Na amper anderhalf jaar, op 26 oktober 1795, werd deze republiek zonder meer bij Frankrijk gevoegd, waar het deel uitmaakte van het departement Ardennes.
Epiloog van het hertogdom en de republiek Bouillon
bewerkenNa de val van Napoleon in 1814 werd het Hertogdom Bouillon formeel hersteld met de bedoeling het toe te wijzen aan de adoptiezoon en aangewezen opvolger van Jacques-Léopold - een Brits admiraal. Maar ook een andere verwant van de laatste hertog maakte aanspraken op het hertogdom. De Nederlanders wensten het nieuw opgerichte hertogdom Bouillon te annexeren op het congres van Wenen, met de belofte dat een commissie de erfeniskwestie later wel moest uitzoeken. De Franse delegatie benadrukte dat het Luikse gebied Bouillon nooit tot de Zuidelijke Nederlanden had behoord en dat Willems Verenigde Nederlanden er niets te zoeken hadden. Frankrijk sneed alvast het kanton Gedinne af van de kaart van Bouillon en voegde het bij het Franse grondgebied. Uiteindelijk besloot het Congres van Wenen in 1815, als compromis, dat het ganse gebied van Bouillon bij het Duitse Groothertogdom Luxemburg aansloot, dat toen in personele unie verbonden was met het Verenigd Koninkrijk der Nederlanden en gelegen was in de Duitse Bond. Willem I kreeg, alvast qua grondgebied op de kaart, zijn zin. De Fransen kwamen terug op het afgestane Gedinne. Op 9 mei 1819 preciseerde Willem I der Nederlanden dat het kanton Gedinne bij de provincie Namen hoorde en niet bij het Groothertogdom Luxemburg. Op 20 juli 1819 verklaarde de Duitse Bond in Frankfurt dat Gedinne inderdaad toebehoorde aan Willem I, zonder te vermelden of het tot de Duitse Bond behoorde.

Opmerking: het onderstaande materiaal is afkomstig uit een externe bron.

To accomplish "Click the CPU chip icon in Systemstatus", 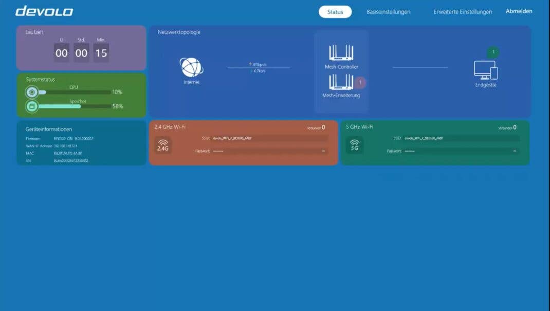I will [x=32, y=92].
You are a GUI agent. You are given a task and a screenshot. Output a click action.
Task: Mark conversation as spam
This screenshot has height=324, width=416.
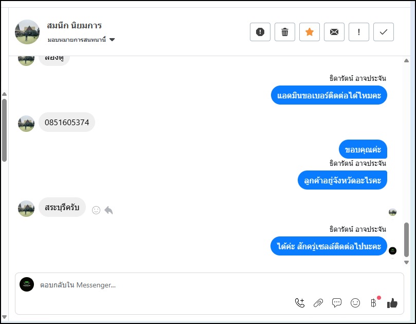point(260,32)
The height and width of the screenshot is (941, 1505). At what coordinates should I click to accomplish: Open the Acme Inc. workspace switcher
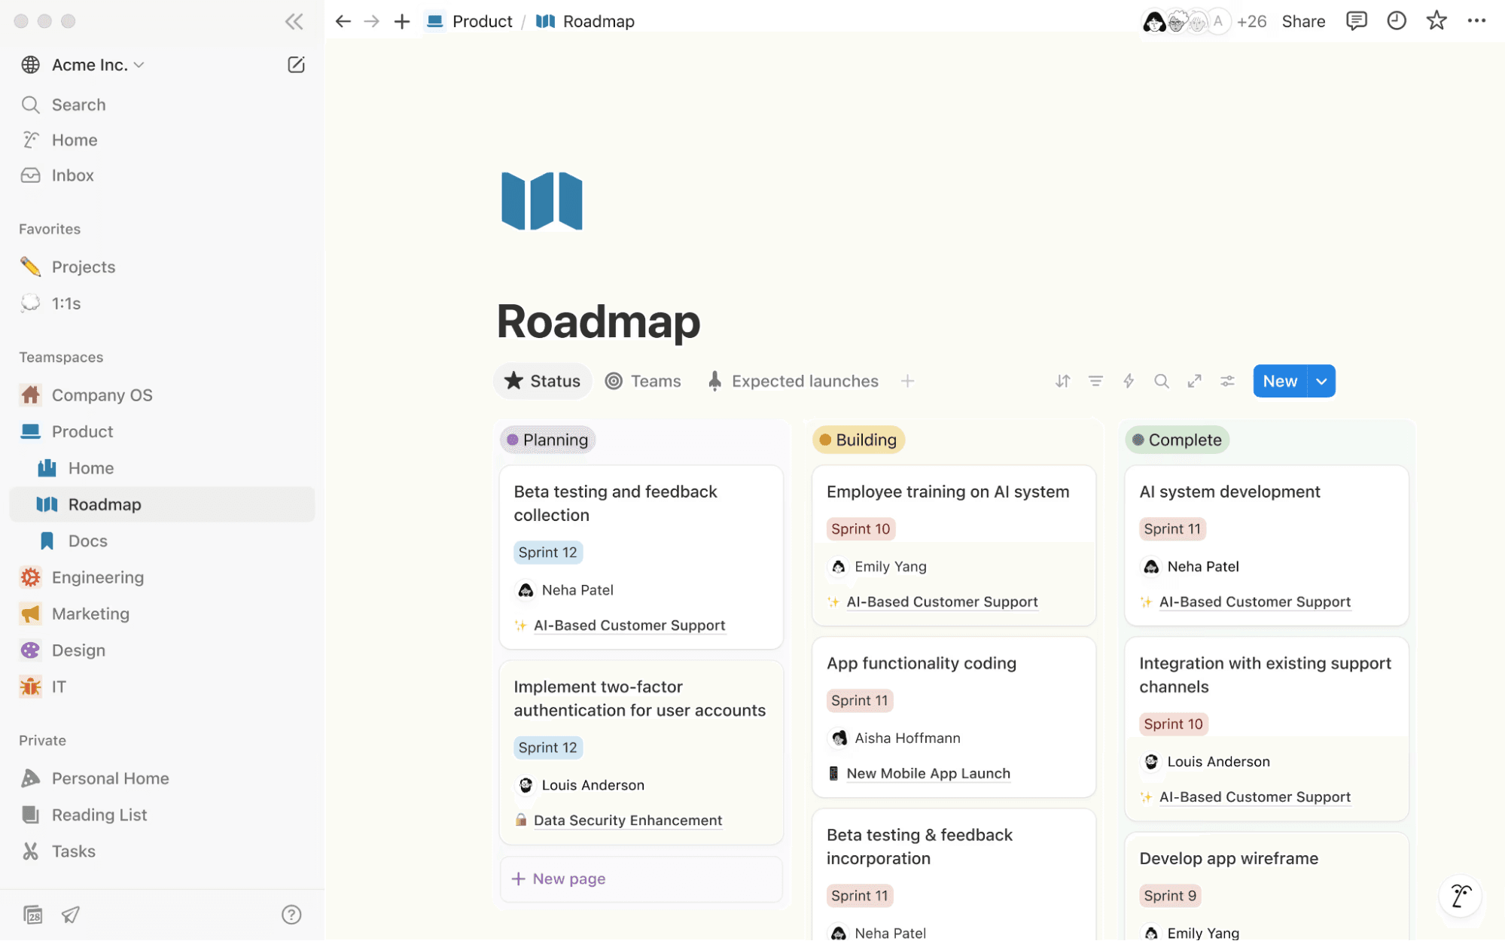point(83,65)
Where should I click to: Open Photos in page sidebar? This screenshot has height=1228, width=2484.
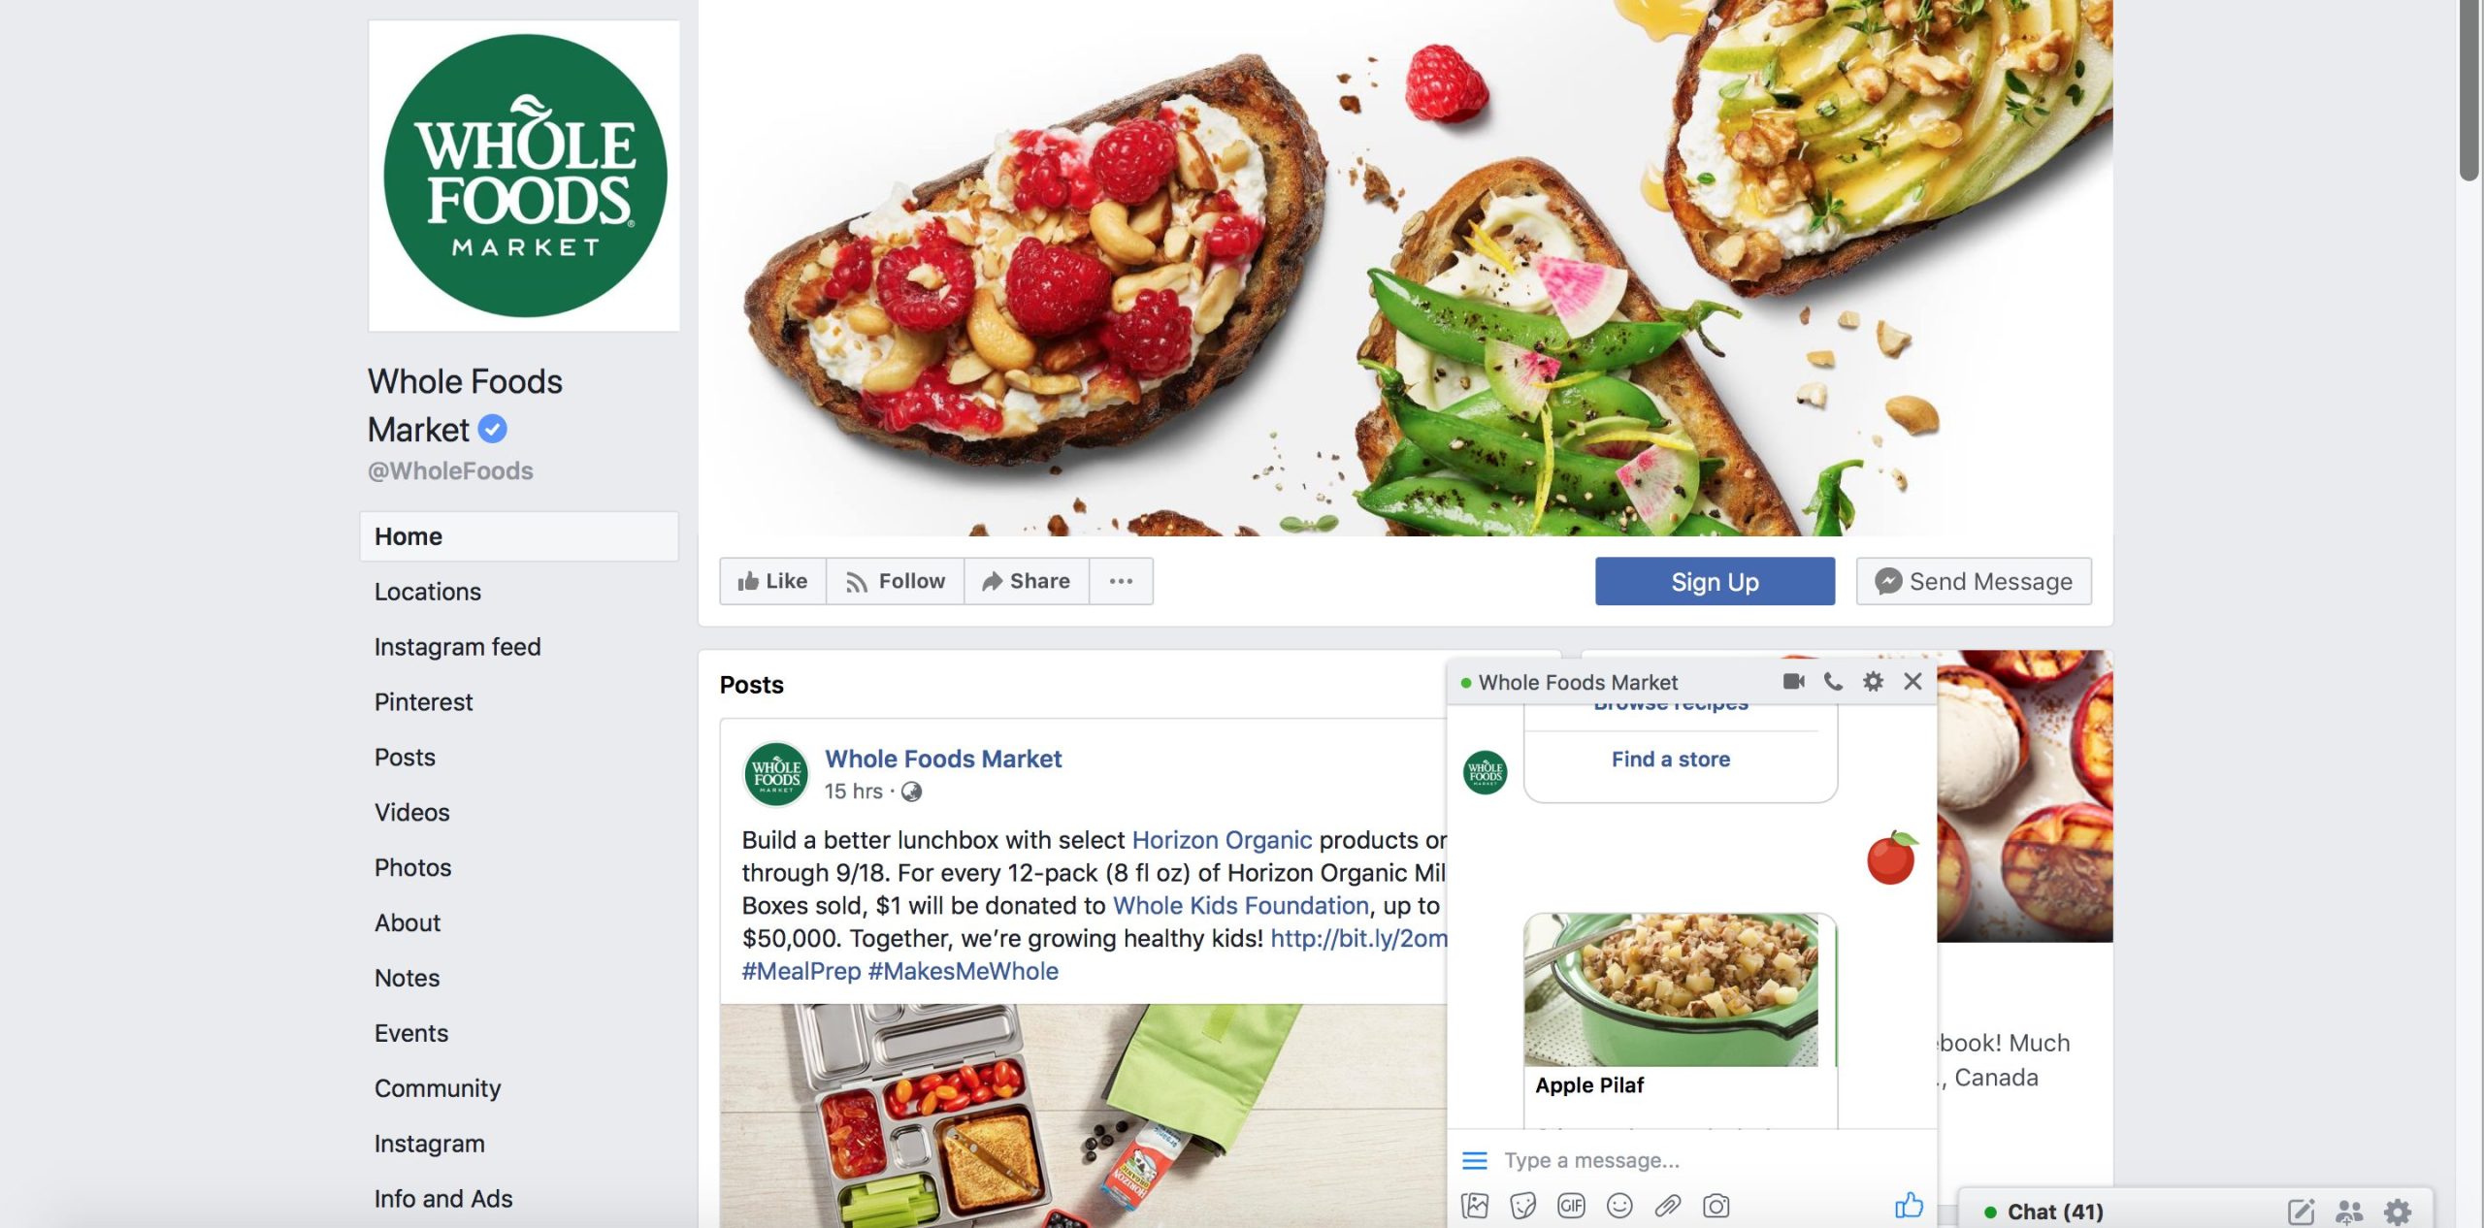pyautogui.click(x=413, y=867)
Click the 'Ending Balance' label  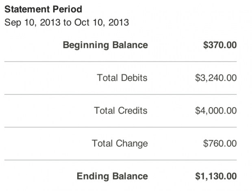(112, 176)
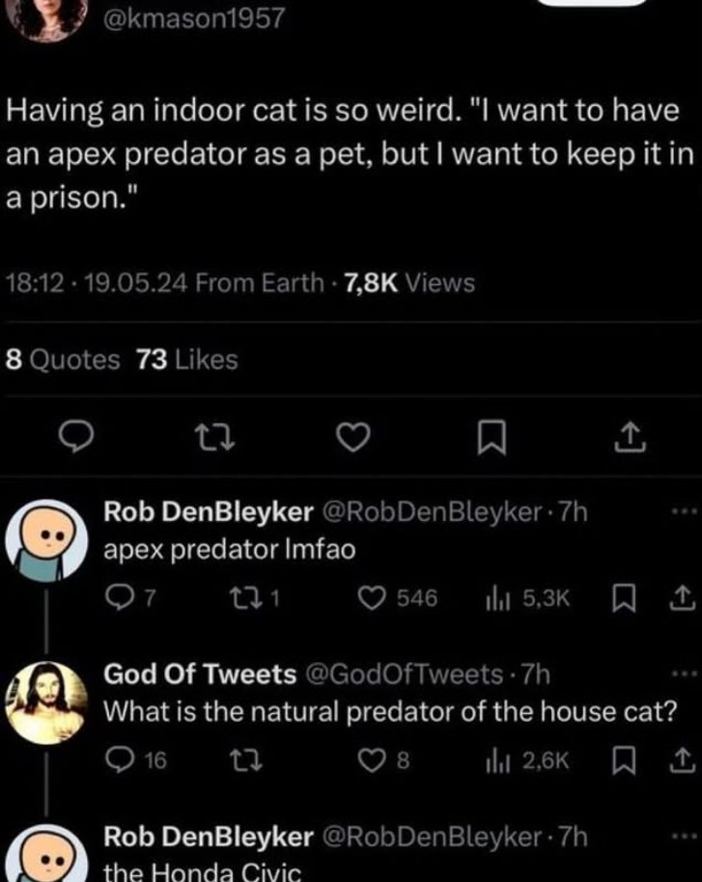The height and width of the screenshot is (882, 702).
Task: Reply to the 'apex predator lmfao' tweet
Action: (115, 598)
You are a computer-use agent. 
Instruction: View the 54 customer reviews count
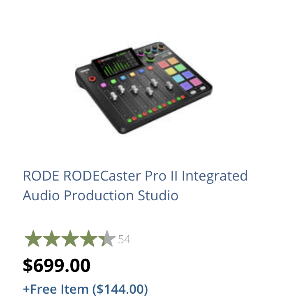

In 1830 ging Bouillon, net zoals het Groothertogdom Luxemburg, deel uitmaken van het onafhankelijke België. Frankrijk deed diplomatieke pogingen om het grondgebied van Bouillon te annexeren met nogmaals het argument dat Bouillon - in tegenstelling tot Luxemburg - nooit een deel was geweest van de Zuidelijke Nederlanden. Het verdrag der XVIII Artikelen van Londen van 15 november 1831 kende aan de Belgische Staat het grondgebied van het hertogdom/republiek Bouillon toe. Bouillon bleef en behoort nu nog tot de Belgische provincie Luxemburg met uitzondering van de gemeente Gedinne, die nu nog behoort tot de provincie Namen.